Pixel coordinate grounding data
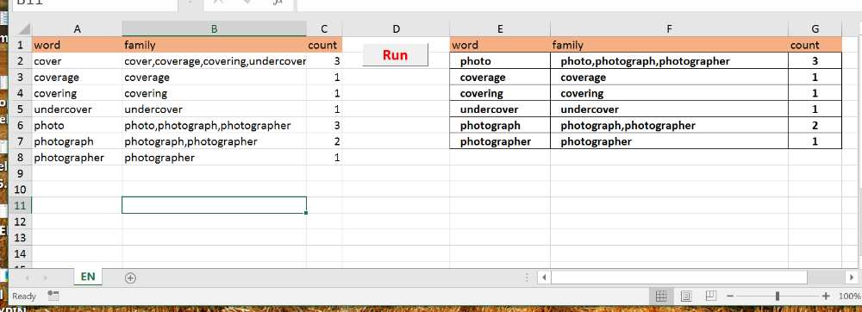Switch to Page Layout view

[x=686, y=296]
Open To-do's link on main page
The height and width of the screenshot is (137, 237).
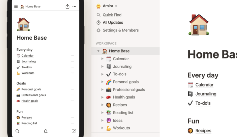[203, 103]
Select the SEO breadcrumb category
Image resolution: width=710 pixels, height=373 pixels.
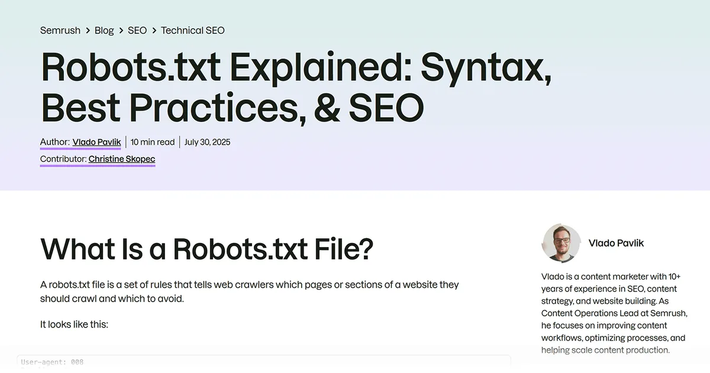coord(137,30)
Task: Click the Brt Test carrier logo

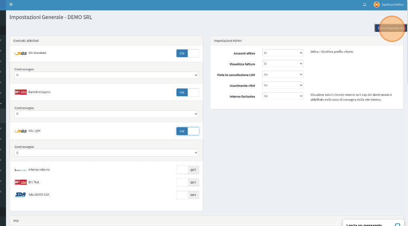Action: click(x=20, y=182)
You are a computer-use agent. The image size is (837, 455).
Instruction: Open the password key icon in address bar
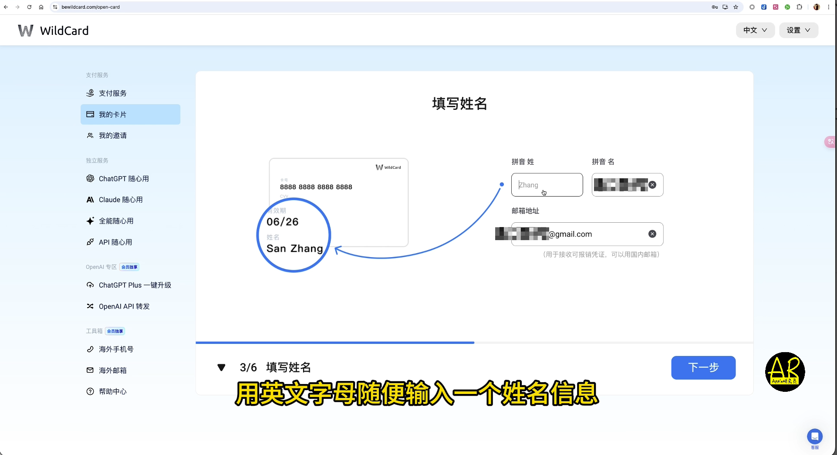coord(715,7)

Problem
All lines from the one that contains "Open To-do's link on main page" through the last line of the data should be retyped exactly, with the pictures left out.

Solution
Open To-do's link on main page
The height and width of the screenshot is (137, 237).
[203, 103]
Select the SEO breadcrumb category
Image resolution: width=710 pixels, height=373 pixels.
coord(137,30)
Task: Click the Brt Test carrier logo

Action: click(x=20, y=182)
You are a computer-use agent. The image size is (837, 455).
Instruction: Open the password key icon in address bar
coord(715,7)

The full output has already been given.